Prof. Henkel: In my opinion, reasons why there is still no generally accepted “gold standard test” for sperm DNA fragmentation are the lack of standardization and as a result of that different cut-off values. In addition, the cost factor seems to play a big role as not all laboratories can afford a flow cytometer and therefore rather perform a cheaper one which has a higher inter-observer variability.
Q4. I'm curious about your perspective on the utilization of AI-based devices to interpret the results of SDF testing. How do you see this technology influencing the accuracy and efficiency of such assessments?
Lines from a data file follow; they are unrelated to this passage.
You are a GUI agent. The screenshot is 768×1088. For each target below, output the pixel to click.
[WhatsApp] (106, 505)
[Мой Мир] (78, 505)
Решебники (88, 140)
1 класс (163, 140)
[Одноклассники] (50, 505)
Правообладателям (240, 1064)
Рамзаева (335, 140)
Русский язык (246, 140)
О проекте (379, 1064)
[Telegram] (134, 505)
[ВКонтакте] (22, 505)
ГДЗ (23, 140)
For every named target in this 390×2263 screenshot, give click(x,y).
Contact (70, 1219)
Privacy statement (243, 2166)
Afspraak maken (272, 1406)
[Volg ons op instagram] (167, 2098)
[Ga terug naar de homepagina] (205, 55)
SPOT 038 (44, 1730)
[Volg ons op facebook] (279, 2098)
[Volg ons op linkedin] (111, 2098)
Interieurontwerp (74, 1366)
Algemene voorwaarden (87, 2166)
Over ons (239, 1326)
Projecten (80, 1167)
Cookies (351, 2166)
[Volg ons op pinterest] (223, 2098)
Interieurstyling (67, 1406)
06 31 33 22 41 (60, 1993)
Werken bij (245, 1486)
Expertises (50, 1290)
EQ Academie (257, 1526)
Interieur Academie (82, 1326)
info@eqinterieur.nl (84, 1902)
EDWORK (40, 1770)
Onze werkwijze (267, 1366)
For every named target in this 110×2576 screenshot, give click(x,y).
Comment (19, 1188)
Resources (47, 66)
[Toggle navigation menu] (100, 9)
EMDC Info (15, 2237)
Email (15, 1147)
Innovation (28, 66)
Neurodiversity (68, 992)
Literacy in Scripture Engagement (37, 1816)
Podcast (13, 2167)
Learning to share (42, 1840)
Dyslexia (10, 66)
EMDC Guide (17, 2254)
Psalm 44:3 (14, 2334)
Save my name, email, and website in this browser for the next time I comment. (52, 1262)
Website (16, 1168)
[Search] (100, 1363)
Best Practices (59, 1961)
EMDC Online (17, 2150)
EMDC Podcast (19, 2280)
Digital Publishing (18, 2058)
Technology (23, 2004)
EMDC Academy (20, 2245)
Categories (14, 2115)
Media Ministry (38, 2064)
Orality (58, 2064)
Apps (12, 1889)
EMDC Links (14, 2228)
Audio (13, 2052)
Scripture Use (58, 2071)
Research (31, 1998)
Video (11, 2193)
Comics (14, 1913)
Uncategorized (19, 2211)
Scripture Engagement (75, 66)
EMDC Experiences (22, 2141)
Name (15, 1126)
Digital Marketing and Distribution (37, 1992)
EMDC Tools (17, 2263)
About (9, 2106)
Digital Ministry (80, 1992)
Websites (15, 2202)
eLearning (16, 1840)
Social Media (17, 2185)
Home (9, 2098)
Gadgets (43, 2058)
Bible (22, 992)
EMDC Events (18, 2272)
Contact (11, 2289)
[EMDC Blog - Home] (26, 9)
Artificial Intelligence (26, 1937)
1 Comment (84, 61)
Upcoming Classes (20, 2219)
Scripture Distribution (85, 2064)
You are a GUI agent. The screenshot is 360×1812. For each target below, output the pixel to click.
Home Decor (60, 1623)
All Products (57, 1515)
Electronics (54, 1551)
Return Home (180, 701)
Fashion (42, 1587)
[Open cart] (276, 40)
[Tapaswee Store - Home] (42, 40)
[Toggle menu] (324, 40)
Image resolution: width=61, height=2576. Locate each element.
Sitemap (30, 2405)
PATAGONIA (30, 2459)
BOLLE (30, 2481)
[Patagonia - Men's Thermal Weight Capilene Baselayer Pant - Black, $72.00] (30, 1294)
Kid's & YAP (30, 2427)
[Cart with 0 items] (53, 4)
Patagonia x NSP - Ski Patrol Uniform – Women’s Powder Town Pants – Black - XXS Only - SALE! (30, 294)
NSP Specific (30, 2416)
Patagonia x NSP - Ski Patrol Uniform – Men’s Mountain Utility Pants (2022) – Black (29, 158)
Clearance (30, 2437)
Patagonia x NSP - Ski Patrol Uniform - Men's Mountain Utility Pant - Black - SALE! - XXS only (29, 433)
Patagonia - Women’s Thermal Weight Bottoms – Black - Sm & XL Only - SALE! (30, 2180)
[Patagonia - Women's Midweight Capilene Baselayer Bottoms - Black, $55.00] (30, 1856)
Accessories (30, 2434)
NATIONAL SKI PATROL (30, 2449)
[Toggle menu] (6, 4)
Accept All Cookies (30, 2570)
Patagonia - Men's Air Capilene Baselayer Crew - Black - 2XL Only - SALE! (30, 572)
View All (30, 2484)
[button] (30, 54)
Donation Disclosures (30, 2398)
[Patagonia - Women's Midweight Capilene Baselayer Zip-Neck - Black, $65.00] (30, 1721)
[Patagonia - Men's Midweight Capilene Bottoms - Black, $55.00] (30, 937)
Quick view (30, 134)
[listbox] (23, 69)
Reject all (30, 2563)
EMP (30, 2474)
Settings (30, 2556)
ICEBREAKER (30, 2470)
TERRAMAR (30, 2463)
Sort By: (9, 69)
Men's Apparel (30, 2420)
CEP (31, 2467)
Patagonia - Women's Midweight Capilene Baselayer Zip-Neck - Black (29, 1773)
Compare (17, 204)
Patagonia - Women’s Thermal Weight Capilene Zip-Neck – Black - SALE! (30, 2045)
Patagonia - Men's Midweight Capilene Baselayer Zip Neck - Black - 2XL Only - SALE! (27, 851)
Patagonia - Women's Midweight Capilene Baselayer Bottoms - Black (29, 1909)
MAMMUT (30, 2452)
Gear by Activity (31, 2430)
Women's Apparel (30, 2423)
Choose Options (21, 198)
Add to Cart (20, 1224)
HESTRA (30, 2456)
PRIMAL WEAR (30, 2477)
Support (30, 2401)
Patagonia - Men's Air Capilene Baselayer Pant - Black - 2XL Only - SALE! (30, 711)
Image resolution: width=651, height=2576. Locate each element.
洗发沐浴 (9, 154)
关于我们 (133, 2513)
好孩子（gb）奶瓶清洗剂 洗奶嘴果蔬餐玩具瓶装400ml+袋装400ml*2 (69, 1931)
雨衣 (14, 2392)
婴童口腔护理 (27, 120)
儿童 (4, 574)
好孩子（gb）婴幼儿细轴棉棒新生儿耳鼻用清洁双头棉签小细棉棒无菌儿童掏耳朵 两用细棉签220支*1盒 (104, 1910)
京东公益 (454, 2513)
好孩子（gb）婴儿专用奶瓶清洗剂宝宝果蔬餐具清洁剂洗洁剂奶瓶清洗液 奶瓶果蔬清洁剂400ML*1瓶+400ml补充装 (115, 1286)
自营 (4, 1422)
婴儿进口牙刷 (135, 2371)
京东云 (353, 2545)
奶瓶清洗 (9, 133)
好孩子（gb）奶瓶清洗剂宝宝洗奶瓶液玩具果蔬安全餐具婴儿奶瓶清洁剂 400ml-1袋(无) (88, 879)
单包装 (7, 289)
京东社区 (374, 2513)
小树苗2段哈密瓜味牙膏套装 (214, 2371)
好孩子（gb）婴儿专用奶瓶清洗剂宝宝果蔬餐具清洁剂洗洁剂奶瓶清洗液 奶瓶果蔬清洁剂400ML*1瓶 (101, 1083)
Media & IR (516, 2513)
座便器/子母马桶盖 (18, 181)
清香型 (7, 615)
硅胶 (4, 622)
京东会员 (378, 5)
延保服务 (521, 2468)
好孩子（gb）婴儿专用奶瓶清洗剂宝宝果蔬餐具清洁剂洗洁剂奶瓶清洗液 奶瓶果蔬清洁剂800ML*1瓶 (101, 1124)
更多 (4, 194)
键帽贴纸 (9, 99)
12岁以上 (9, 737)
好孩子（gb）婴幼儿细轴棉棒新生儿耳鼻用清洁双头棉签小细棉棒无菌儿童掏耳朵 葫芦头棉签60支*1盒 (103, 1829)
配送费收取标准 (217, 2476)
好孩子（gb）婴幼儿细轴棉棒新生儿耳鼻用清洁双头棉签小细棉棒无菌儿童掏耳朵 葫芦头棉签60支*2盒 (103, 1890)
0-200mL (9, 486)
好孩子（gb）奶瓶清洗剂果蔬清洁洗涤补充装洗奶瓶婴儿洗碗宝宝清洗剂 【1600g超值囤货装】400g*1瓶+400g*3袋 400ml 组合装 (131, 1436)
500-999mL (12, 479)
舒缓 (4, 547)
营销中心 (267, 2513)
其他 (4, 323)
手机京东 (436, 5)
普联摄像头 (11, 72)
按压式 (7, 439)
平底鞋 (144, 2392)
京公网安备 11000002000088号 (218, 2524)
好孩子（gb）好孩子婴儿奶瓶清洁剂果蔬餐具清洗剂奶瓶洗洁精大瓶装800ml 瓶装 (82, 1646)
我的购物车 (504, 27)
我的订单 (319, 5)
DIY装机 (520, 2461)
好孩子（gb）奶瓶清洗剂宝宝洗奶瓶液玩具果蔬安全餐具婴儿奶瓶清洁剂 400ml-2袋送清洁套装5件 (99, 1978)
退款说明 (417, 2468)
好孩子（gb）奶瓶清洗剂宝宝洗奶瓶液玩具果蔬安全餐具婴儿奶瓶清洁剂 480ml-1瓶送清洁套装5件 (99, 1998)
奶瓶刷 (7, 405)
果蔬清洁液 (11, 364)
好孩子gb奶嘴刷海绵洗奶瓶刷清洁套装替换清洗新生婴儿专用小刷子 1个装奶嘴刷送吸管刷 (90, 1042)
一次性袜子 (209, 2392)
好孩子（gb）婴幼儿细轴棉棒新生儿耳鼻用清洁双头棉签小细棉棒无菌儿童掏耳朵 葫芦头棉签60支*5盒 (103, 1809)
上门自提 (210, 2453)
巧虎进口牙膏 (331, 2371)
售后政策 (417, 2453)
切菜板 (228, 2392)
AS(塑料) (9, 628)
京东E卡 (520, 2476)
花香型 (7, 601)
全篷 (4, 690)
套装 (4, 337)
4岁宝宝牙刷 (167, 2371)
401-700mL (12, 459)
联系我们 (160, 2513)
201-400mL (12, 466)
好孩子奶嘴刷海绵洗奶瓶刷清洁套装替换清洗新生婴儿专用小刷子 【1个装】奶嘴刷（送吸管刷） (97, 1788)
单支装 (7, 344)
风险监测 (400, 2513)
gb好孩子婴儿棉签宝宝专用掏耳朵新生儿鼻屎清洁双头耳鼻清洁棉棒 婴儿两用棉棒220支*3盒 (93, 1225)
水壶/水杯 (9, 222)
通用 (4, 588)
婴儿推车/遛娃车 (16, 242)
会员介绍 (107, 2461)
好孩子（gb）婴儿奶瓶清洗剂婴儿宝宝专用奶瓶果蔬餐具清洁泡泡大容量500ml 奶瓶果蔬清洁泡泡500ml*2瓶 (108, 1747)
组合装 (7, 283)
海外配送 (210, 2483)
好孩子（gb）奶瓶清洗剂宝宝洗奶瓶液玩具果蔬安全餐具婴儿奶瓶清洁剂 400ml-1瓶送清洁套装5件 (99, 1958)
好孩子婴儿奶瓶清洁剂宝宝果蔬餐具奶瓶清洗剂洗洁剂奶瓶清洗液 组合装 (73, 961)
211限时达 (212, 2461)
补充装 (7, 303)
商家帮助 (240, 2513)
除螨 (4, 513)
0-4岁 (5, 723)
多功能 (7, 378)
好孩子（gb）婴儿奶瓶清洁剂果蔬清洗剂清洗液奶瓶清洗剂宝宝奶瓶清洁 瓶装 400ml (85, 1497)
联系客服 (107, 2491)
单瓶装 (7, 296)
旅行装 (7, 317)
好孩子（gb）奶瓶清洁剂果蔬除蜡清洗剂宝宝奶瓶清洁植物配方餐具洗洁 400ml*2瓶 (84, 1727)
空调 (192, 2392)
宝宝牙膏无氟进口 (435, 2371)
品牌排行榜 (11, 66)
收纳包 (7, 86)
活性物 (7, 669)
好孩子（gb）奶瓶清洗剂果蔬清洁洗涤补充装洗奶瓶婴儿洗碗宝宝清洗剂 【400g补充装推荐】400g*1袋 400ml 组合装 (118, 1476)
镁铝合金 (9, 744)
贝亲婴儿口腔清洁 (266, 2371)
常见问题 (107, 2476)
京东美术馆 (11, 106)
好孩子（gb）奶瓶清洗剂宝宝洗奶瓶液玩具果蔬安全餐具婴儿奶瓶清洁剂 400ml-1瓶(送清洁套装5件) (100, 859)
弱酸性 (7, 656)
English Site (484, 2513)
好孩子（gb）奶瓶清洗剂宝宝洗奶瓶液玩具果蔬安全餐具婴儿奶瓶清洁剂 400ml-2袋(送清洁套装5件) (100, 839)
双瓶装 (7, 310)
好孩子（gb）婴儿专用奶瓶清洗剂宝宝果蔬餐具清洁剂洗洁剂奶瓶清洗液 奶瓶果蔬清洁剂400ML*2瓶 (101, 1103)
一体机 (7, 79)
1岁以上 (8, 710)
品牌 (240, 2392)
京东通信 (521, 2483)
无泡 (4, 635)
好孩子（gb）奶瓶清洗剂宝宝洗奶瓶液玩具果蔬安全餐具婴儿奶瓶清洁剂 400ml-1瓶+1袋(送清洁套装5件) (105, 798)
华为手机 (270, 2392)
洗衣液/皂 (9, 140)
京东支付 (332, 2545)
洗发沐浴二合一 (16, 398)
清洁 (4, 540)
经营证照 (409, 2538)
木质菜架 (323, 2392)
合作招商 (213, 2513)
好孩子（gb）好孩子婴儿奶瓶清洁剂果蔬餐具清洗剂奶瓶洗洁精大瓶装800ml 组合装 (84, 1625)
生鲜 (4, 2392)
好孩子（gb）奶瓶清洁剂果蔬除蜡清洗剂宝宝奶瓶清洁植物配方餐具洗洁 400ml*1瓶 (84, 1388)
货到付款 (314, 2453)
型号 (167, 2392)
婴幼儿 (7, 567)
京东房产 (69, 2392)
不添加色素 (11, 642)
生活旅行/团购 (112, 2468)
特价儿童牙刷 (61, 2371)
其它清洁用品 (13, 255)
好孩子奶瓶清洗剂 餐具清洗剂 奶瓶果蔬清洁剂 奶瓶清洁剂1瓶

Prof. Henkel: At the moment, AI is tested for tests such as the Halosperm test in order to improve reliability and reduce inter-observer variation. I would also see opportunities for the implementation of AI in novel test systems that could perhaps analyze the number of DNA strand breaks as a measure of the extend of the sperm DNA damage. Important is however, that such systems are getting cheaper, more standardized, and more accurate and reproducible.
Q5. Looking ahead, do you envision SDF testing becoming commonplace in the future, recognized by major professional societies in the field of male infertility? Your insights into the potential trajectory of SDF testing would be invaluable.
Prof. Henkel: Yes, definitely. However, it will still take some time for medical societies to fully adopt sperm DNA fragmentation as a routine test.
Ralf Henkel, PhD: Short Biography
Ralf Henkel, PhD, Habil
Chief Scientific Advisor: LogixX Pharma, Reading, UK
Visiting Reader, Department of Metabolism, Digestion and Reproduction, Imperial College London, UK
ralf.henkel@logixxpharma.com
https://orcid.org/0000-0003-1128-2982
Prof. Ralf Henkel, a distinguished scientist, pursued his studies in Biology and Chemistry at Marburg, Germany. Following the completion of his PhD, he contributed to the fields of Dermatology and Andrology in Giessen, Germany. In 2004, he assumed the role of Professor at the Urology department in Jena, Germany and later served as the Head of the Department of Medical Bioscience at the University of the Western Cape in Cape Town, South Africa He currently holds the position of Extraordinary Professor at the same institution. Since June 2020, Ralf has been engaged with LogixX Pharma, UK. Prof. Henkel is also the Editor-in-Chief of Andrologia. Throughout his illustrious career, he has supervised 76 students, published over 300 articles, chapters, and books, and has an h-index of 46 on Scopus. His collaboration with Ashok Agarwal dates back to their time at the Cleveland Clinic, and since 2022, he has been a senior member of the Global Andrology Forum.